YOUR SOLIN GENERATED RECIPE
Crispy Herb-Pistachio Crusted Chicken with Roasted Root Vegetables
Savor a satisfying dish featuring tender chicken breast encrusted with a crunchy pistachio-herb coating, paired with a medley of caramelized roasted root vegetables. This meal balances a delightful crunch with rustic earthy flavors, making it perfect for fueling your day with wholesome, clean eating.
INGREDIENTS
5 oz Chicken Breast
0.5 oz Pistachio Nuts, finely chopped
2 tbsp Fresh Parsley, chopped
1 tsp Fresh Thyme, chopped
1 cup Mixed Root Vegetables (Carrot, Parsnip, Beet), diced
2 tsp Olive Oil
Salt and Pepper to taste
PREPARATION
Preheat your oven to 425°F.
On a shallow plate, combine finely chopped pistachio nuts, fresh parsley, and thyme. Season the mixture lightly with salt and pepper.
Pat the chicken breast dry with paper towels. Season both sides with salt and pepper.
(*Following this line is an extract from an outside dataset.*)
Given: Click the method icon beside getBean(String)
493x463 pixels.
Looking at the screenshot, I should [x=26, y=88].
Press the chicken into the pistachio-herb mixture, ensuring an even coat on both sides.
Place the coated chicken on a baking sheet lined with parchment paper.
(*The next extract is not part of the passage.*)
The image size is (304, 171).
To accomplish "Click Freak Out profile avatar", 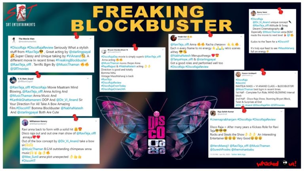I will coord(173,38).
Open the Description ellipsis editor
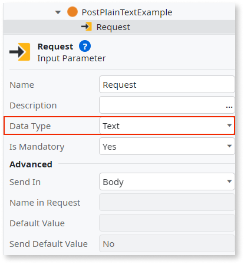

In a separate bowl, toss the diced root vegetables with olive oil, salt, and pepper until evenly coated. Spread them out on another baking sheet.
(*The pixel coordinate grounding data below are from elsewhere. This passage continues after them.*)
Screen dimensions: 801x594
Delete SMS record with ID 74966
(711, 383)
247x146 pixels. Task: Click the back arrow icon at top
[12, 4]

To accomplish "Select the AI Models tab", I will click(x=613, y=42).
Roast the vegetables in the preheated oven for 20-25 minutes until tender and slightly caramelized.
Bake the chicken alongside the vegetables for about 18-20 minutes or until the chicken is cooked through and the crust is crispy.
Once done, plate the chicken with a side of roasted root vegetables and serve immediately.